Friday 3 December 2010

Model chic is inspired by the undead

One dark and bitter winter’s night on All Hallows Eve many moons ago, in a desolate graveyard where only the mutilated corpses of thieves and beggars were laid to rest, came a faint murmuring from a tombstone dating back to the 443 AD.

A tiny crack appeared in the frozen soil, which quickly branched into several cracks until, like a mole, a withered hand emerged from beneath.

Clawing at the snowy ground the hand was followed by an arm, a shoulder, another hand and finally, a face so startling it would turn Medusa to stone.

With a manic glint in its eye the figure stared up at the full moon and yowled a piercing yowl before sprinting off into the darkness.

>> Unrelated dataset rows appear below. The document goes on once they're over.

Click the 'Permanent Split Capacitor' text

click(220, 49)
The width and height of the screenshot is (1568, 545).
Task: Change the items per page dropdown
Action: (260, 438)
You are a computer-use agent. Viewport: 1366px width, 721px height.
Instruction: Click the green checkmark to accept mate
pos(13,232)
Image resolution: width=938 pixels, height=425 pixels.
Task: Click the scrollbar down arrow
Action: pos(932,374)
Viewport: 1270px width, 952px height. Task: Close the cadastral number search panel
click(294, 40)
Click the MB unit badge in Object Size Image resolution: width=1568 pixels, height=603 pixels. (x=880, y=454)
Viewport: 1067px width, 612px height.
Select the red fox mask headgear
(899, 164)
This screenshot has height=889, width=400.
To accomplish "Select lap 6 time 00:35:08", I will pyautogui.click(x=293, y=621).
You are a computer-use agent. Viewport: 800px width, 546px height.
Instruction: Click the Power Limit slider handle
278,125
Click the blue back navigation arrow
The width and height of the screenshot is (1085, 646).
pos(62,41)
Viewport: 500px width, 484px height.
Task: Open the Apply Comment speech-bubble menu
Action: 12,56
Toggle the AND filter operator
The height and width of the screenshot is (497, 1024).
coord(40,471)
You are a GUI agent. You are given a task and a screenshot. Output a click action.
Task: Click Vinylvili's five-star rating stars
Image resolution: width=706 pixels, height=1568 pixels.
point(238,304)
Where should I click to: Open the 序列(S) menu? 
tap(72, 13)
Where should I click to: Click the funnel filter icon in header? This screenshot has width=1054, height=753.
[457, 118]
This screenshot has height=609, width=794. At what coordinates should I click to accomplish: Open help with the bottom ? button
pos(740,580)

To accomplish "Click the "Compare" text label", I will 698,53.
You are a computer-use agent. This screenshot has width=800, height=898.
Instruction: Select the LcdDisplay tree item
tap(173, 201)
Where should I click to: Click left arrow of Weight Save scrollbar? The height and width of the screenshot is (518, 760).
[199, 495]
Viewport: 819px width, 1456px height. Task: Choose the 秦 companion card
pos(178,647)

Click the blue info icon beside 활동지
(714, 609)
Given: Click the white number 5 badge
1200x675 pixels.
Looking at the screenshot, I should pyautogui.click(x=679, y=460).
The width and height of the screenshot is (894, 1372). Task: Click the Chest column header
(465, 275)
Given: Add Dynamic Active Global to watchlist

The very next day Dave, the graveyard caretaker, popped in to check everything was in good nick. Engrossed by the plight of a robin redbreast wrestling a squirrel for an acorn, Dave failed to see the gaping chasm where the corpse once lay and, tripping over the piles of soil that remained, fell in with a gargantuan thud, creating a mudslide so dense it buried him alive.

Poor Dave. No one ever discovered the evil that occurred that fateful day because the rotting corpse, whose grave it was, had witnessed the entire event.

Spying this too-good-to miss opportunity, the corpse hopped aboard the 121 bus and nipped down to the high street. There she begged together enough pennies to purchase a khaki boiler suit and a pair of steel-toe-cap Doctor Martens, which has always been the bog-standard dress code of graveyard caretakers, even in 443 AD.

Wearing the outfit later that day, the corpse ran from the graveyard and hurtled herself off a nearby cliff. Several eyewitness accounts reported the body of Dave smashing against the rocks below, before being engulfed by a Tsunami sized wave and carried out to sea.

Journalists had a field day, interviewing colleagues, acquaintances and his wife, Gillian, all of who said: “He was a simple sort who kept himself to himself. “

This made for a pretty boring story and the newspapers instead wrote about a turnip farm, which had just opened up down the road. And so Dave became a distant memory before he was even cold in the corpse’s grave.

For years and years the corpse lived a feral life, eating the brains of various wild animals as well as the odd poodle, which had escaped from its owner. It was about 1,576 years later, which seems nothing to the average dead person, that the boredom of such a low standard of living drove her near stir crazy. Craving human company, a plot formed in her decayed mind.

We’ve all seen, reader, the magazine articles encouraging people to starve themselves to gravely malnourished yet “In Vogue” proportions. And the zombie was no different. Flicking through these magazines had helped her realise that she had “the look to die for”, quite literally, and that this would most certainly allow her to create an army of followers so large she would be able blend into the crowd – no questions asked. At last she would be able to move into a house, maybe get a cat, and go to such social events as Tupperware parties, Pilates and knit and natter sessions down her local W.I.

The possibilities were endless!

And so, naming herself after Dave’s wife, Gillian McKeith soon became a teatime sensation. People settled down with their microwave ready meals to observe the faeces of the morbidly obese being scrutinised and all but nuts and cabbage seized from their homes.

That friends, is the long sought after proof that Gillian, as we know her today, is in fact a zombie. With the death-span of Adolf Hitler, Elvis Presley, Henry VIII, James Corden (we can but dream), and countless others put together, she is something of a medical phenomenon.

Now that we know the truth Miss Mckeith must be captured immediately before she devours the brains of her little-heard-of jungle dwelling comrades, leaving incoherent Stacey Solomon to be crowned Queen.